For Revelli, who survived the winter retreat and returned to Italy in the spring of 1943, the experience was a formative one. In it he claimed to have lost what he called his ignorance of the nature of the regime he was serving, of the iniquity of the German ally, and of the extent to which his own youth, coinciding nearly exactly with the twenty years of fascism, had been shaped by fascism. From very shortly after 8 September 1943—the date on which the Italian armistice with the Allies was announced—to the end of the war, Revelli was a partisan commander, first in the Alpine valleys west of Cuneo, Italy, then across the border in southeastern France.

Revelli's first book, among the first accounts of the retreat from Russia, was Mai tardi. La strada del davai collects the wartime memories of some forty veterans of the Eastern Front. Many of Revelli's other books—oral histories—explore the effects of post-war industrialization on the rural economies of the province of Cuneo. Despite the great importance of his literary and historical work, Revelli was never an academic or a professional historian; by training, as he often said, he was a surveyor. He was also an iron products dealer.

● **What to work on**
1. Edit the passage on Revelli by copying it starting with "For Revelli, who" and going on through "in southeastern France.", putting "winter withdrawal" wherever "winter retreat" appears.
2. According to the passage on Revelli, what was his training, as he often said?
The entries come from a different source than the passage on Revelli.

● **Supplied entries**

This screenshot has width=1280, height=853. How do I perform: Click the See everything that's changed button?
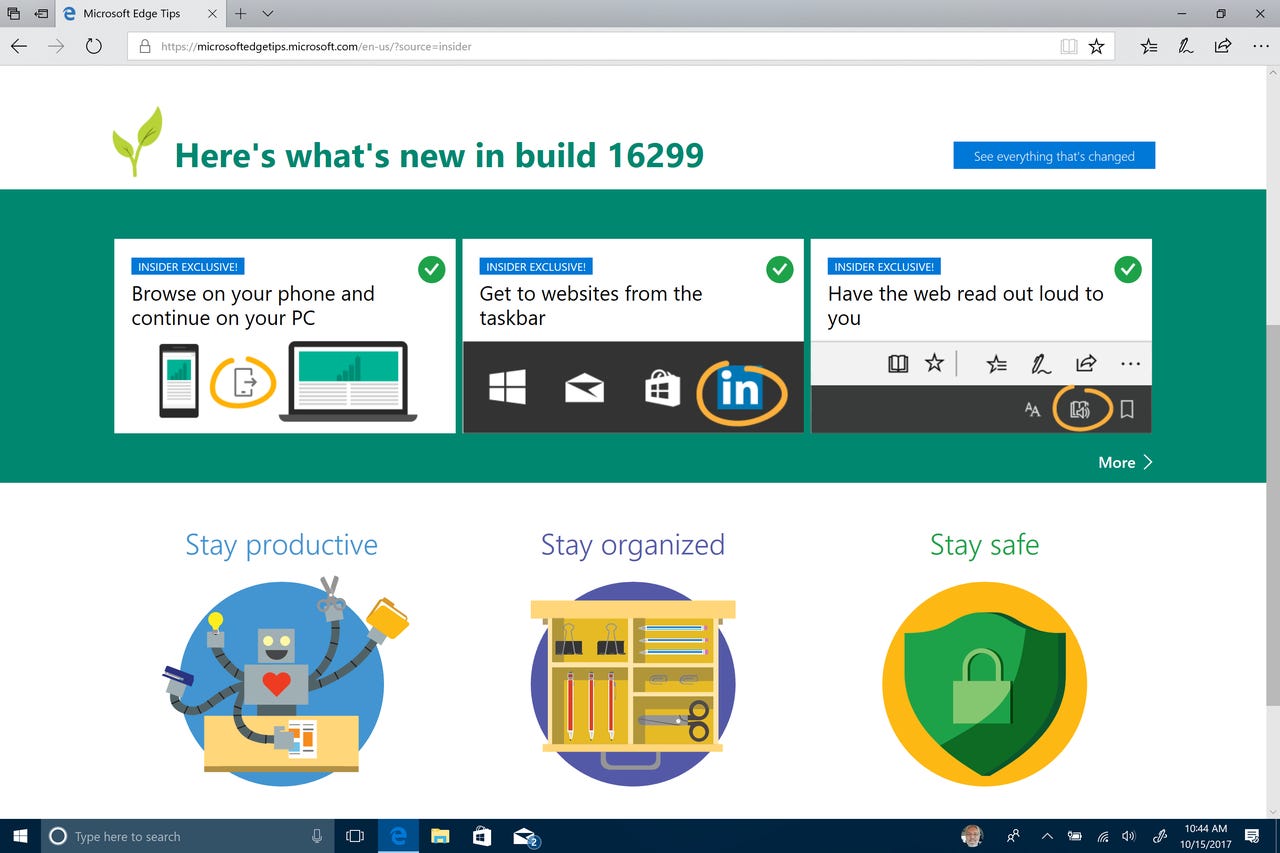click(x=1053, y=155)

==

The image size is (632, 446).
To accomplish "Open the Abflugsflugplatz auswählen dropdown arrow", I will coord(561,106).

● **Answers by task**
1.
For Revelli, who survived the winter withdrawal and returned to Italy in the spring of 1943, the experience was a formative one. In it he claimed to have lost what he called his ignorance of the nature of the regime he was serving, of the iniquity of the German ally, and of the extent to which his own youth, coinciding nearly exactly with the twenty years of fascism, had been shaped by fascism. From very shortly after 8 September 1943—the date on which the Italian armistice with the Allies was announced—to the end of the war, Revelli was a partisan commander, first in the Alpine valleys west of Cuneo, Italy, then across the border in southeastern France.

2. He was trained as a surveyor.